For his dissertation, Hailu studied capital constraints in Canadian agribusiness supply and marketing co-ops. He has also examined co-op performance and long-term financing, the structure and governance of agribusiness co-ops, conflicts of interest and efficiency of supply and marketing co-ops. In a different study, he compared the cost-efficiency of Alberta and Ontario dairy farms. Here at Guelph, he plans to look at some of the same issues in Ontario co-ops.
Hailu also plans to continue his studies of food-safety and health economics and how consumer education affects markets for various products. He's already investigated how consumers use information to weigh the health and nutrition pros and cons of eggs. He'll now switch his gaze to sweeteners, part of the ongoing public debate over obesity and weight for consumers and policy-makers alike.
The questions fall naturally into an economist's realm: How is demand affected by prices, income and health information? What might be the effect of placing some kind of consumption tax on “unhealthy” products, akin to taxing cigarettes?
“To develop these policies, you need to have demand-and-supply parameter estimates,” says Hailu, adding that “everything in moderation” is his own dietary dictum. “I'll focus on a few products and see how Canadians behave.”

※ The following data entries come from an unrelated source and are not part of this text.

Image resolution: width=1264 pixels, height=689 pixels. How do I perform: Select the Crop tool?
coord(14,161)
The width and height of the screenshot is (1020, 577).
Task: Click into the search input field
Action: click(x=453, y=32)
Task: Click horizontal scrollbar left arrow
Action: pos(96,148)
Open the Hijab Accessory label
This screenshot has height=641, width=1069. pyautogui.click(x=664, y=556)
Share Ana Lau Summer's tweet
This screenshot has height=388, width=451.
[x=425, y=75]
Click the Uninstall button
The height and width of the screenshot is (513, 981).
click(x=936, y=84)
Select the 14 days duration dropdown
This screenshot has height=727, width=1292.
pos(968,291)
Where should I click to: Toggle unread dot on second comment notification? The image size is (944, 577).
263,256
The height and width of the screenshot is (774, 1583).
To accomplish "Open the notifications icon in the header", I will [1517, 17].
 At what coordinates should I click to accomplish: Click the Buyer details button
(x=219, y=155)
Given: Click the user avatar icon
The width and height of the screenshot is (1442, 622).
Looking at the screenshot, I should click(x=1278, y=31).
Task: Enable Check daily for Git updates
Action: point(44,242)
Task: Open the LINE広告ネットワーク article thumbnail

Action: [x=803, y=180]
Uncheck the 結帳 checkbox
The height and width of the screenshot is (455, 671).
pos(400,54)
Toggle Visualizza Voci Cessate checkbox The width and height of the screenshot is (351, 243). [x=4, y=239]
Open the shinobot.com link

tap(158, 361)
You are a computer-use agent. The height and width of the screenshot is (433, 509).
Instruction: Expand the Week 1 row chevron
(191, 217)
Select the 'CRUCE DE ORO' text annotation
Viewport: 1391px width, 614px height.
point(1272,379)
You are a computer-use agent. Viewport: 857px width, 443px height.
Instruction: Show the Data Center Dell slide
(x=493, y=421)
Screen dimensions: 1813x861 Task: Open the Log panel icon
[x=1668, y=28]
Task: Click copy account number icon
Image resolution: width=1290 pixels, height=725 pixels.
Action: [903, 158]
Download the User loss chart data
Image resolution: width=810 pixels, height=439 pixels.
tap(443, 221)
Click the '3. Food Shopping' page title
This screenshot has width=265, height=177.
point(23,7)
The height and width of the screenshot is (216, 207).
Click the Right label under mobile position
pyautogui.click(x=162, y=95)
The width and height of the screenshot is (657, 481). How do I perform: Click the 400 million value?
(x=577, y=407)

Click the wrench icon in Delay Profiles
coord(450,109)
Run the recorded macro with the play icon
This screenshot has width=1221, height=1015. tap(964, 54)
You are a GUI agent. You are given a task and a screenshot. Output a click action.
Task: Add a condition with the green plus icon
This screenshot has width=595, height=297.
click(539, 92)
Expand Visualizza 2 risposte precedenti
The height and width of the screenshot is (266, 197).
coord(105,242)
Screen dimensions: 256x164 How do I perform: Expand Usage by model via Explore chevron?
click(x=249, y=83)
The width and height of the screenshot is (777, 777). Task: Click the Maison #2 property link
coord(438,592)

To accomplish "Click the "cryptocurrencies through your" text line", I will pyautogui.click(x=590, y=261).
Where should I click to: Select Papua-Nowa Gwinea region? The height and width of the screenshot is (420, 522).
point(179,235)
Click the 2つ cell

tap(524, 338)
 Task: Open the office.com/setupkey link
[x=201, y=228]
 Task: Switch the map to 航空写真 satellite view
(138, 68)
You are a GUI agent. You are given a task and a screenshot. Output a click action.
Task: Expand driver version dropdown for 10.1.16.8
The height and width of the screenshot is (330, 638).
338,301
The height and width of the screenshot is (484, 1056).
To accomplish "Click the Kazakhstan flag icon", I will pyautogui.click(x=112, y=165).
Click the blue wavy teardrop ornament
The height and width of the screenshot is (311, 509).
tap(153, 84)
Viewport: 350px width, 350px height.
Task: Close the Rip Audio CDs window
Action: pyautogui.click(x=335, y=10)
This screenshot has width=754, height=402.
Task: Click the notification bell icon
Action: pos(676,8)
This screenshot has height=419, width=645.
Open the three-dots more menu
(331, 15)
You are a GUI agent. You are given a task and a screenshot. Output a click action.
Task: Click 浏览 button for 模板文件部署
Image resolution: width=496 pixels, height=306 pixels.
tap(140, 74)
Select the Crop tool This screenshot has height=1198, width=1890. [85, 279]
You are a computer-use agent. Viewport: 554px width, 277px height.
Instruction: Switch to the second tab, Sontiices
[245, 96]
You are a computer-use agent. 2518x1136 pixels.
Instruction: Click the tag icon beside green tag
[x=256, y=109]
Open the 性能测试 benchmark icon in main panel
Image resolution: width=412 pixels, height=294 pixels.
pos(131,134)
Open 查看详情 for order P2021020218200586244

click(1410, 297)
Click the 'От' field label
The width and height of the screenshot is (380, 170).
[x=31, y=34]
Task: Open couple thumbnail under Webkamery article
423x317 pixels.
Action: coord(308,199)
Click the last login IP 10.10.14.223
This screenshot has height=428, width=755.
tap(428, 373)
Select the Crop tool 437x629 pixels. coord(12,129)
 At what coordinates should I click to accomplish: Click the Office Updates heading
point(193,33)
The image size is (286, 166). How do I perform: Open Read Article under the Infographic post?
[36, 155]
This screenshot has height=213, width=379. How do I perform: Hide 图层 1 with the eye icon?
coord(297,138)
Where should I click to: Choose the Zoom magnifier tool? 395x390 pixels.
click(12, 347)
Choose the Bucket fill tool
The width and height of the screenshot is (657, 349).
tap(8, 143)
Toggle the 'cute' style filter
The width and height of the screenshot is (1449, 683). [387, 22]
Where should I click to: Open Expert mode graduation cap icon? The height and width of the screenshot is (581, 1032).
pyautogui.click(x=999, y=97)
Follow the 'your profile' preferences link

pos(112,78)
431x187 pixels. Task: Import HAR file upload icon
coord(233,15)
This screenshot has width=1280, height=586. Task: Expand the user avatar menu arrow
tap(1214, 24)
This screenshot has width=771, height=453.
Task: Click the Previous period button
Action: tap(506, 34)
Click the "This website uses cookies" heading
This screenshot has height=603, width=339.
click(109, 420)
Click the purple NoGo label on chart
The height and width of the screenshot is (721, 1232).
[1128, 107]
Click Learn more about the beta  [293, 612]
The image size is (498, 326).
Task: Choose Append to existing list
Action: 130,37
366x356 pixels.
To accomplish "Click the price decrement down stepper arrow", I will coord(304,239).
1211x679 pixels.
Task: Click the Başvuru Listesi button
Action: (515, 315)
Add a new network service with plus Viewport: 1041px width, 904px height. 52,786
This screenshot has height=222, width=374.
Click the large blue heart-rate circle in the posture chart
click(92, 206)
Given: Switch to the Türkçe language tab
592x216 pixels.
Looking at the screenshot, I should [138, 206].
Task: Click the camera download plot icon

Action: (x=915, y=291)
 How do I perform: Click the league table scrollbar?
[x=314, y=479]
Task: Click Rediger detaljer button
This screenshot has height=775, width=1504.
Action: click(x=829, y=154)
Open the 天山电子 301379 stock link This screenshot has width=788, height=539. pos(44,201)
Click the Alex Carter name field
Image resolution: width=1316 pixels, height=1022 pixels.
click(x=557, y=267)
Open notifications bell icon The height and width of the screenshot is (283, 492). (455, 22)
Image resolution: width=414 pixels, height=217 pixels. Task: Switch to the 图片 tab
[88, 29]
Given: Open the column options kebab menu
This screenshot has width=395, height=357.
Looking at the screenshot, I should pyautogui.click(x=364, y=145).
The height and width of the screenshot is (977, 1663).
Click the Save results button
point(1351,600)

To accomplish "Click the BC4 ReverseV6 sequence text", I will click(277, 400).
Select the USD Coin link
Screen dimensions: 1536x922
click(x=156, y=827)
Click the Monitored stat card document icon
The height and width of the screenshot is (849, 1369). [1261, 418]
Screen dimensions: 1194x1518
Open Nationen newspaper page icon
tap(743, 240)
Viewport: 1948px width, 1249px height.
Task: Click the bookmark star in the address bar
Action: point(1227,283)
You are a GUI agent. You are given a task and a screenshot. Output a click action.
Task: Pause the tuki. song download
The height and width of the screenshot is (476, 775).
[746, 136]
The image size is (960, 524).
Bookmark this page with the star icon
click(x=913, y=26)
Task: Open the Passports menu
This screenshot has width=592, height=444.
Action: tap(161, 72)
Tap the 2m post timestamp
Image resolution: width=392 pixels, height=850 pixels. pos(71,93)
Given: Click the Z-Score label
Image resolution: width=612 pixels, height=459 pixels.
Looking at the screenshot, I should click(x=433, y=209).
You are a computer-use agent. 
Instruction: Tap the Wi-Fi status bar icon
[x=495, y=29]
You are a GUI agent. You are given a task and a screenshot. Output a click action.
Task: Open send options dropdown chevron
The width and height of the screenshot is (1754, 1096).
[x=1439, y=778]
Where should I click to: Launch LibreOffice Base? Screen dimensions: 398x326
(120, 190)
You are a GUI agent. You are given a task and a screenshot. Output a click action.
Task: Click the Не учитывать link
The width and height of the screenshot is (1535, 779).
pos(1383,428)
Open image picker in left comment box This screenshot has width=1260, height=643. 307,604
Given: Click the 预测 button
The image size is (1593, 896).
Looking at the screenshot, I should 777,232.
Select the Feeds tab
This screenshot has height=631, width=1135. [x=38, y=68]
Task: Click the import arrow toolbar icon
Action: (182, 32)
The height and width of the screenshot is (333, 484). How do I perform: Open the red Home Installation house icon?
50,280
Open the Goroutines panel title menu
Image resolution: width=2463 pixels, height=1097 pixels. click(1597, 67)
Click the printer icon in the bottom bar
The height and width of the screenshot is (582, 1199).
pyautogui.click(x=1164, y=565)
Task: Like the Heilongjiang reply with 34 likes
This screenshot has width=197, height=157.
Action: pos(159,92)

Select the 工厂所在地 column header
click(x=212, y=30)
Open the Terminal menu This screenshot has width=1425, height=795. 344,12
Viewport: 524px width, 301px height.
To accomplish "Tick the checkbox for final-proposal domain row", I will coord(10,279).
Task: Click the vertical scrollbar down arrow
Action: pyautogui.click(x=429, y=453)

He studied agricultural economics at Alemaya University in Ethiopia and at the University of Hannover in Germany. In Ethiopia, he served as a consultant on development research projects involving camel productivity and health, and hotel and recreation investment. He maintains a strong interest in Africa and economic development issues. In particular, he'd like to focus future research on issues of health and economic problems that result from HIV/AIDS.
Beginning his PhD in South Africa, he moved to Canada in 2000 to complete the doctorate in Edmonton. That's also where he got his first taste of Canadian winters and where he tried cross-country skiing. He plans to explore more of Ontario by hiking and biking. (Fittingly, he's a regular customer at Mountain Equipment Co-op.)
He chose Guelph based on what he says is AE&B's reputation as one of the top departments in Canada. Settling into his new home, he figures he'll have a bit of time before having to pull out those skis. Meantime, he's taken excursions of a different sort.
“I discovered the African Lion Safari,” he says with a laugh.